The video-recordings of the panel discussion “70 Years After Nuremberg: What Have We Learned?” are now available online on my Youtube channel.
The event took place on November 9, the anniversary of Kristallnacht, at the Museum of Jewish Heritage in New York City. There are three segments of the discussion that can be viewed. My personal comments about the lessons to be drawn in healthcare today focused on the issue of palliative and pain relief care at the end of life, and can be viewed in the recording entitled “Part 3”. For my contribution to the discussion I decided to share a painfully personal experience around the death of my mother and the inexcusable and unnecessary suffering she endured due to the lack of appropriate care at the end of life.
With the exception of those who suffer from terminal illness, we think of medical care primarily in terms of healing interventions. We don’t usually think about what kind of end of life care we would like to have for our loved ones and for ourselves. However, crisis might arise abruptly, especially with elderly individuals, as it did for my mother after she fell and broke her hip at age 93. My mother was hospitalized and passed away in a highly reputable hospital in Israel, a country that has good medical care. However, we should not assume that good end of life care is simply an extension of general good medical care. Last October’s Lancet Commission on the topic of palliative and pain relief care addressed the abyss in accessibility to such services in many low-income countries and pointed out, that even in high-income countries where good medical services exist, good palliative and pain relief care at the end of life are not necessarily available to all patients who need them. The report examined 20 health conditions which might require palliative and pain relief care and strongly recommended widening the scope of such services, which are currently offered to terminal cancer patients and patients suffering from a very limited number of other conditions.
The report pointed out that often there are passionate disagreements about the use of palliative care and pain relief at the end of life, which stem from “opiophobia,” misinformation and prejudice about the use of opioid medications to ease serious distress at end of life for fear of causing the patient’s death. The lack of training about the distinct difference between the management of serious distress at the end of life and euthanasia, or “mercy killing,” leaves physicians ill-prepared to deliver adequate care and worried about their own liability.
As a society, we must come to decisions and reach a transparent consensus about what kind of end of life care we demand. We mustn’t leave the ethical, moral and faith-based issues involved in end of life care to be interpreted by individual physicians according to their own personal perspective. The Lancet commission emphasized the need for creating interdisciplinary forums that will include faith-based leaders, law makers, physicians and other healthcare providers, as well as representatives of the public and of non-profit advocacy groups to have an open discussion and come to clearly stated conclusions about how to allow people to die with dignity and without unnecessary suffering.
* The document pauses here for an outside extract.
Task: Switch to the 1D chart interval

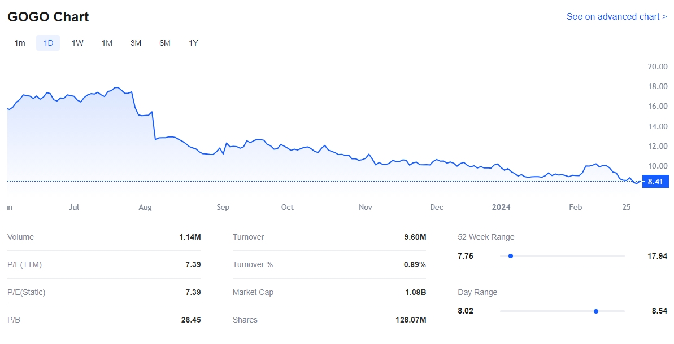Action: pos(48,43)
The guidelines about palliative and pain relief care must outline clearly physicians’ roles, for example, delineating the responsibility of the pain management specialist vis a vis the other physicians involved in the care of a particular patient. Since not all physicians can be fully trained in palliative end of life care, the responsibility for such treatment must be placed in the hands of the specialists who are properly trained, so that physicians who are not experts in this particular aspect of medicine will not act out of ignorance, or fear for their licenses. The Lancet commission also strongly emphasized the need for creating structures for stewardship and monitoring of end of life care within hospitals as well as between institutions, to assure that the guidelines are being translated into practice.
The personal story I chose to share highlights the importance of the recommendation of the Lancet report, because everything that could have gone wrong did. As a society, we must work to create structures that protect first and foremost the patients, but also their family members, as well as their doctors, when all are brought face-to-face with the suffering that is sometimes part of the encounter with death.